Mechanisms of Memory Impairment in Alzheimer's Disease
This is an example of ongoing work on one narrow slice of the exceptionally complex mechanisms of Alzheimer's disease. It is worth considering that while Alzheimer's is the high level call to action, the real work is the business of understanding the fine details of the brain. This is the often the way in medical research: treating cancer was the call to action that funded research leading to our present understanding of cellular biochemistry in regeneration, replication, and development. The hue and cry of AIDS activism was the call to action that funded the development of our present understanding of viruses, much increased these past three decades. So it is for Alzheimer's and the biochemistry of the mind.

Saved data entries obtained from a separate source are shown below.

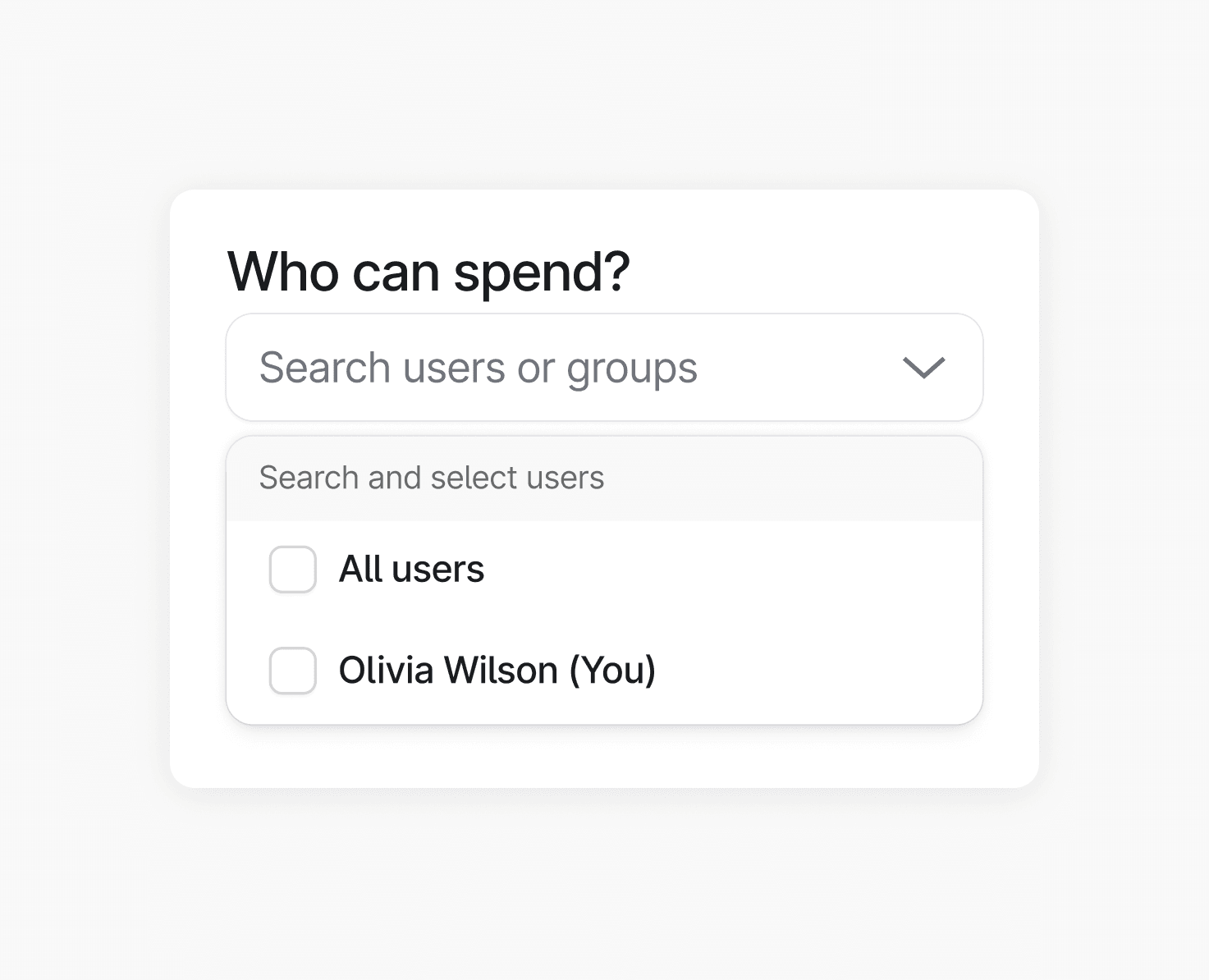The image size is (1209, 980).
Task: Toggle the All users selection box
Action: pos(292,570)
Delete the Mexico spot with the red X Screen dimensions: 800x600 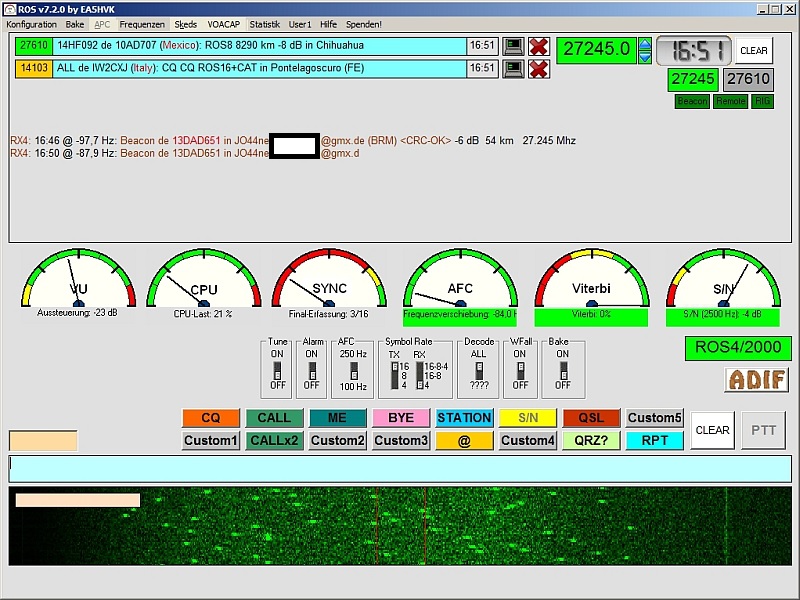click(x=539, y=46)
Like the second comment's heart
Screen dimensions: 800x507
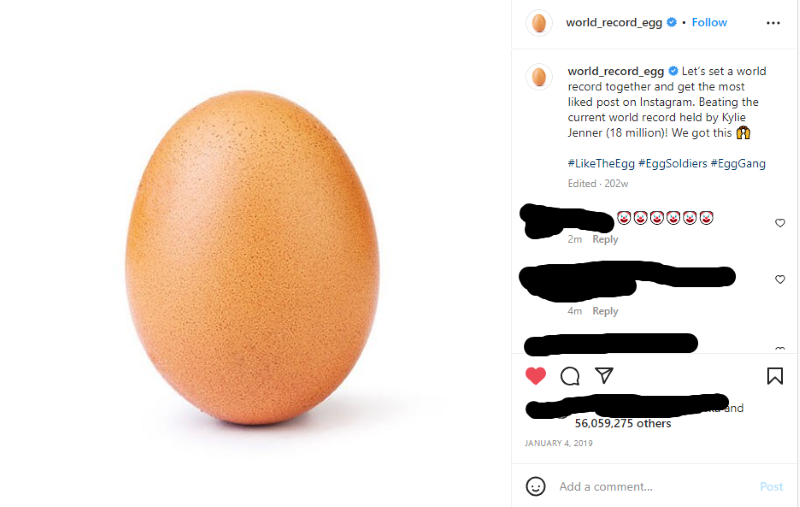(780, 279)
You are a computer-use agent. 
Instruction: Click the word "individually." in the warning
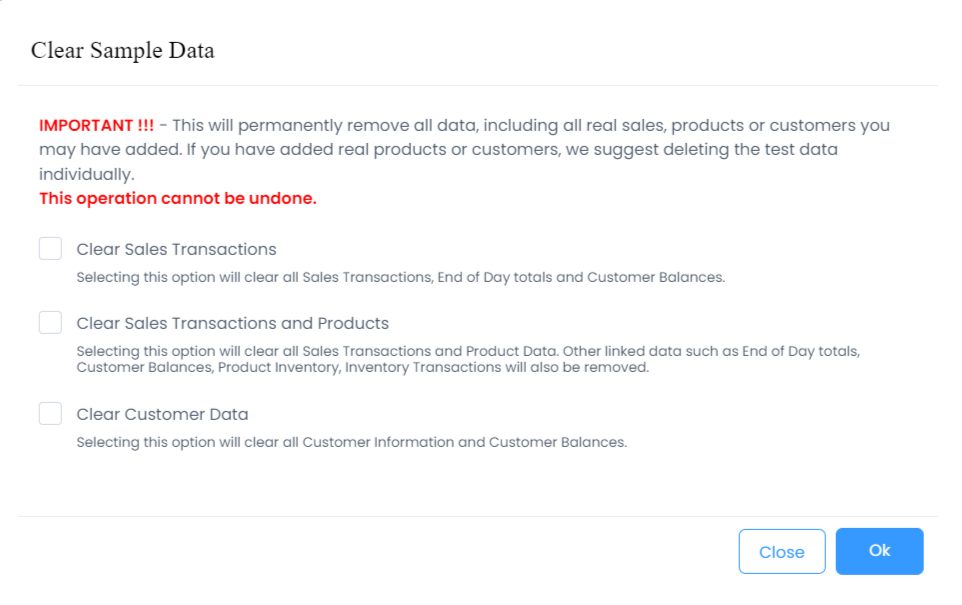pyautogui.click(x=85, y=174)
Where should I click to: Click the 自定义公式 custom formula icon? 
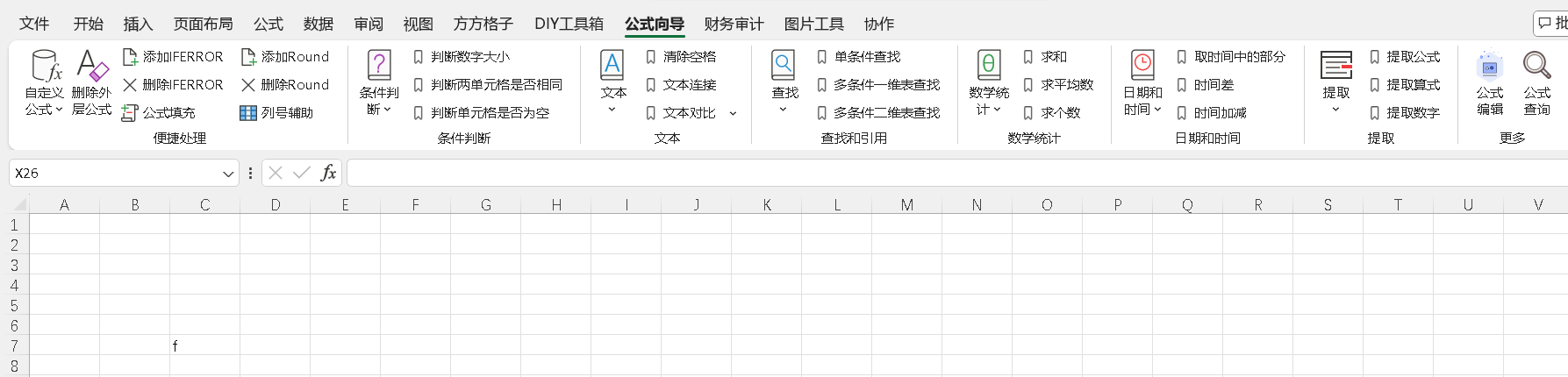click(45, 67)
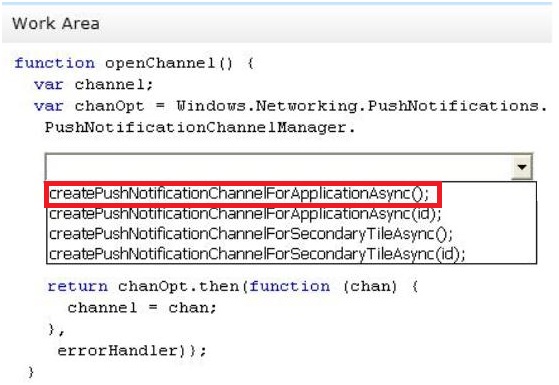Image resolution: width=559 pixels, height=385 pixels.
Task: Click the empty combo box selection field
Action: coord(279,166)
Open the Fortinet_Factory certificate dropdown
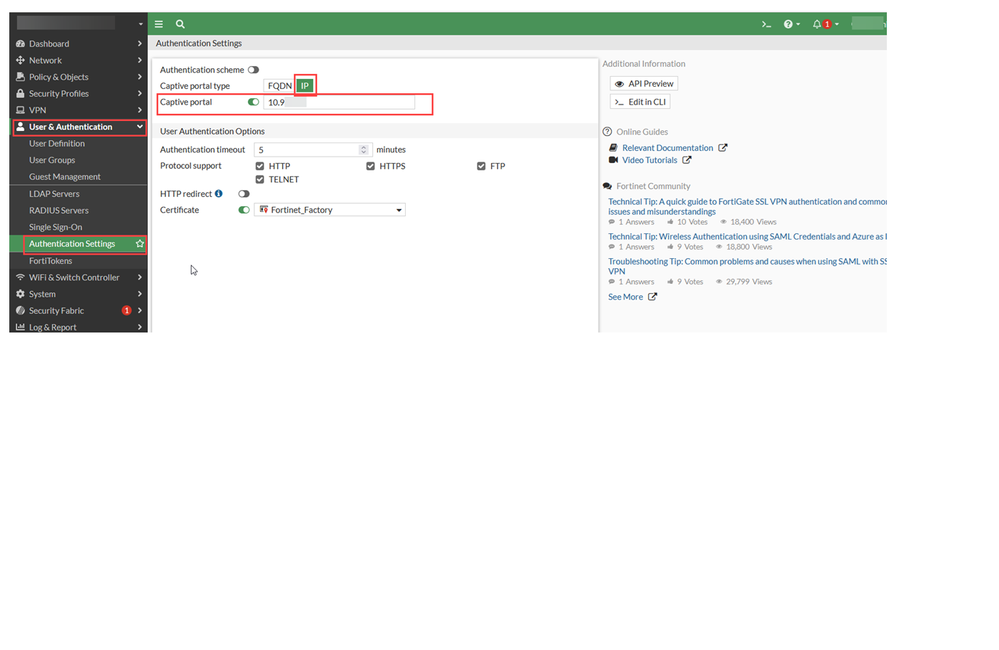The width and height of the screenshot is (999, 650). (330, 210)
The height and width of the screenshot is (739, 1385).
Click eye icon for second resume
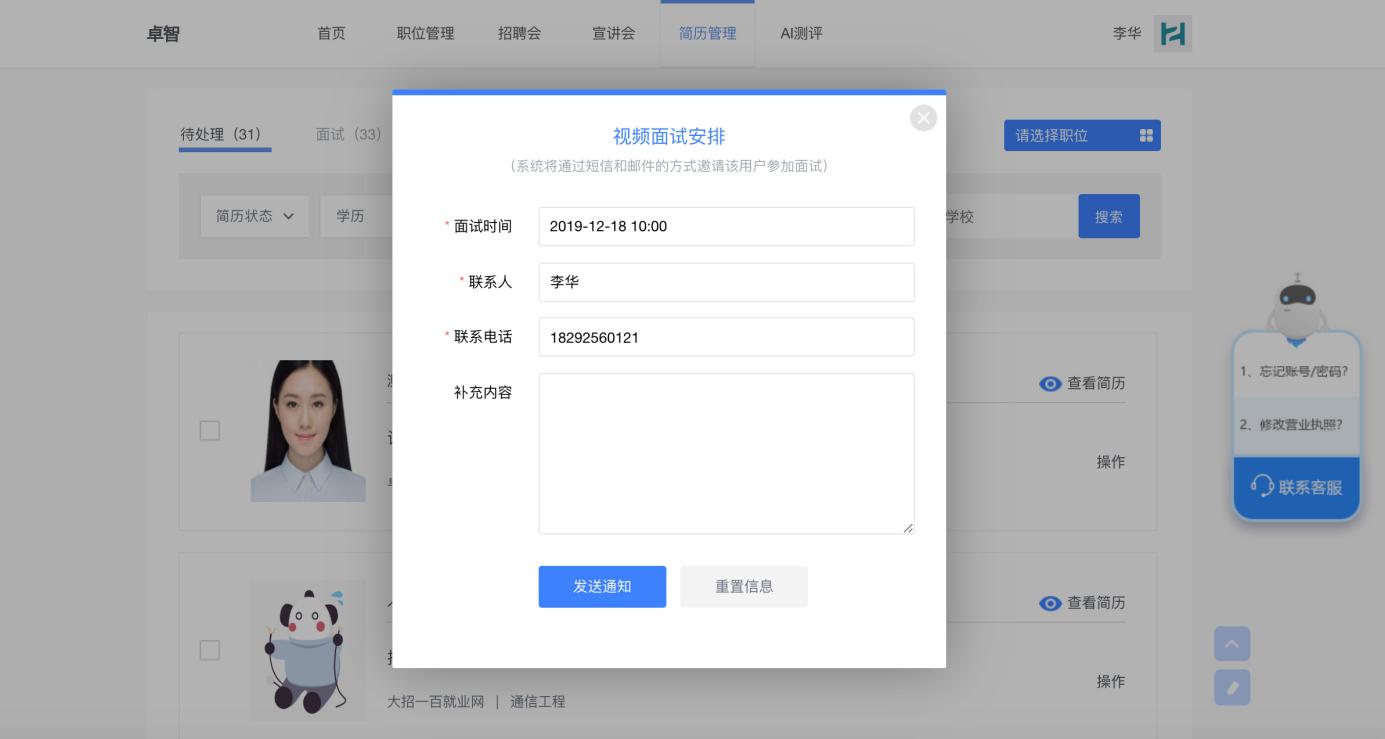[1049, 603]
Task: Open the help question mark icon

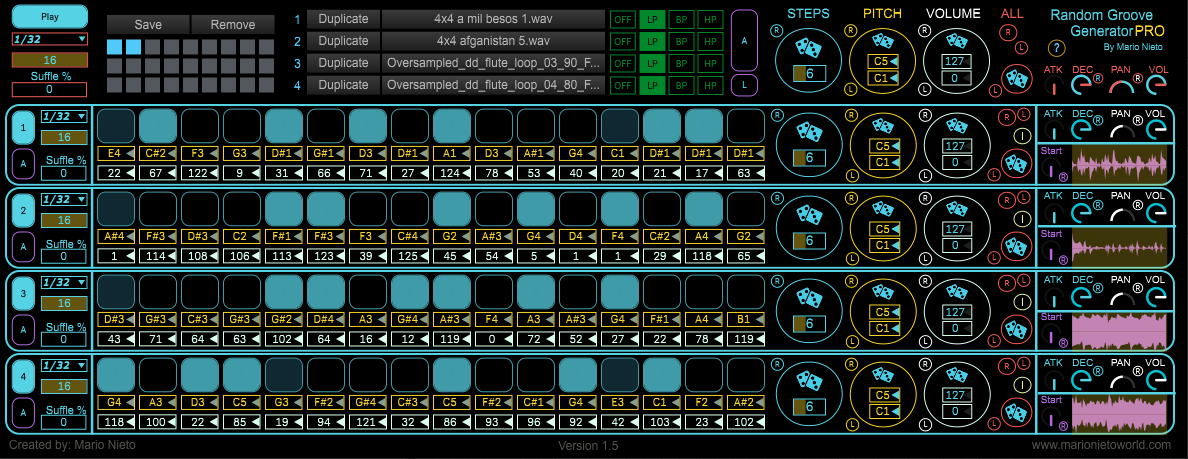Action: point(1055,48)

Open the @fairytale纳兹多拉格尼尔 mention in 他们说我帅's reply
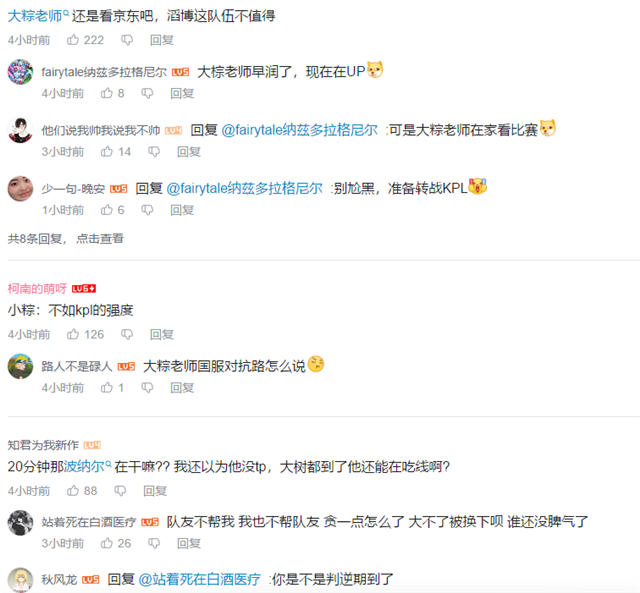pyautogui.click(x=300, y=130)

A new study has identified activity of brain proteins associated with memory impairments in Alzheimer's disease, and has also found that "repairing" this activity leads to an improvement in memory. "In the study we found that the nerve cells in the mouse models of Alzheimer face a type of metabolic stress. When a cell faces such metabolic stress, it is logical that it will reduce its activity level in order to survive. The problem is that this stress is chronic and leads to impairment of cognitive functioning."In a previous study, researchers found a connection between abnormal activity of the elF2 protein, which is known to regulate the formation of new proteins needed for the creation of long-term memories, and mice that carried the human gene APOE4, which is known as a key risk factor for sporadic Alzheimer's. In the present study, a group of young mice carrying the human gene APOE4 showed cognitive impairment on the behavioral level - in other words, they showed signs of damage on the level of spatial memory. A molecular examination showed that the protein elF2 had undergone phosphorylation, changing its action and leading to several processes, including elevated expression of the RNA on another protein, ATF4. This elevation delayed the expression of additional genes associated with the consolidation of memory - i.e. the creation of long-term stable memory.
"The abnormal activity in the regulation of the activity of the ATF4 probably causes the cell to 'feel' that is under stress, that is - overactive. A cell that is in stress reduces its activity in order to survive with the goal of restoring it to a normal condition after the stress passes. The problem is that in Alzheimer's the stress is probably chronic, and accordingly there is no return to normal activity." In order to reinforce the connection they found, the researchers performed an additional intervention in which they prevented eIF2 from causing an increase in the RNA of the ATF4. When they examined these mice, they found an improvement in their cognitive capabilities.